A ce moment, grande rumeur ; on voit arriver précédé du marquis, Maurice portant Etiennette à moitié évanouie et accompagné des personnes ci-dessus désignées - Cette entrée doit durer l’espace d’un éclair - Le Marquis s’efface à gauche, pour livrer le chemin à Maurice - Luc se précipite, en passant derrière la bergère, pour ouvrir la porte droite, premier plan ; Maurice descend avec Etiennette et passe devant la bergère pour gagner la chambre - Au-dessus du cortège, cavalcadant, tel un Auguste de cirque, Guérassin portant les vêtements d’Etiennette et ne trouvant rien d’autre que de répéter à satiété. "Quel drame, mon Dieu, quel drame ! " - Vétillé suit également - A l’entrée des personnages, la comtesse se précipite au-devant de son fils, ainsi qu’Eugénie. C’est un vrai brouhaha dans lequel on distingue ce qui suit, dit en quelque sorte ensemble - Tout le monde parle à la fois, en faisant irruption dans la pièce.

Le Marquis.

Tenez, par ici !

Maurice.

La porte, Luc, la porte !

La Comtesse.

Ah ! mon enfant ! quelle imprudence !

Maurice.

Oui, maman, tout à l’heure.

Luc ouvre la porte de droite.

Guérassin.

Quel drame, mon Dieu ! quel drame !

Etiennette, reprenant ses sens.

Qu’est-ce qu’il y a eu donc ?

Maurice.

Rien, rien ! docteur, venez !

Vétillé.

Voilà !

Guérassin.

Quel drame ! mon Dieu ! quel drame !

Il entre à la suite de tout le monde, dans la pièce, premier plan droit.


Scène XIX


La Comtesse, le Marquis, Eugénie, puis la Claudie

La Comtesse, qui a accompagné tout le monde jusqu’à la porte, se laissant tomber dans la bergère.

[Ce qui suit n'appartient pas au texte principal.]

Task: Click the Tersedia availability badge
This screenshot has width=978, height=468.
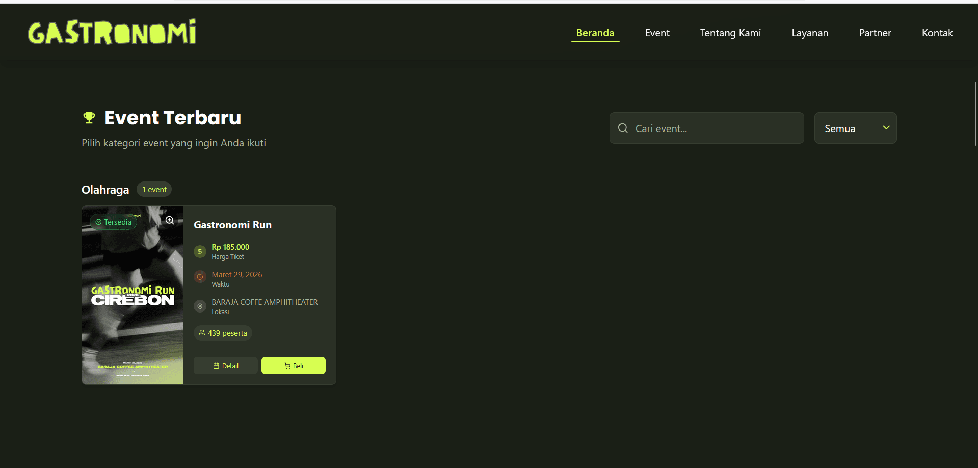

Ah ! Onfroy ! Onfroy, l’émotion par laquelle je viens de passer… !

Le Marquis, entre la porte et la bergère.

Voyons, ce n’est pas le moment de te laisser aller, maintenant que tout est fini.

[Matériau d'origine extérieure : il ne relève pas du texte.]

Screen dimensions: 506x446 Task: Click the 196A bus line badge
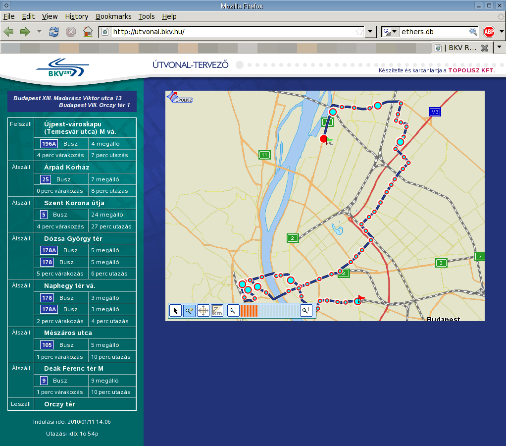pyautogui.click(x=49, y=144)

La Comtesse, voyant La Claudie faire irruption et derrière elle, se diriger, son paquet de serviettes en mains, vers la chambre de droite, premier plan.

Qu’est-ce que c’est ?

La Claudie, faisant un crochet et venant à gauche du fauteuil voisin de la tricoteuse.

C’est les serviettes.

La Comtesse, avec humeur.

Eh ! bien, dépêchez-vous ! qu’est-ce que vous restez là à causer ?

La Claudie.

Mais c’est madame qui me parle !

La Comtesse.

Mais allez donc, voyons !

La Claudie, pirouettant à la voix de La Comtesse.

Oui, madame.

Elle refait le même crochet en sens inverse, et gagne rapidement la chambre de droite.

La Comtesse.

Dire que j’aurais pu ne jamais le revoir !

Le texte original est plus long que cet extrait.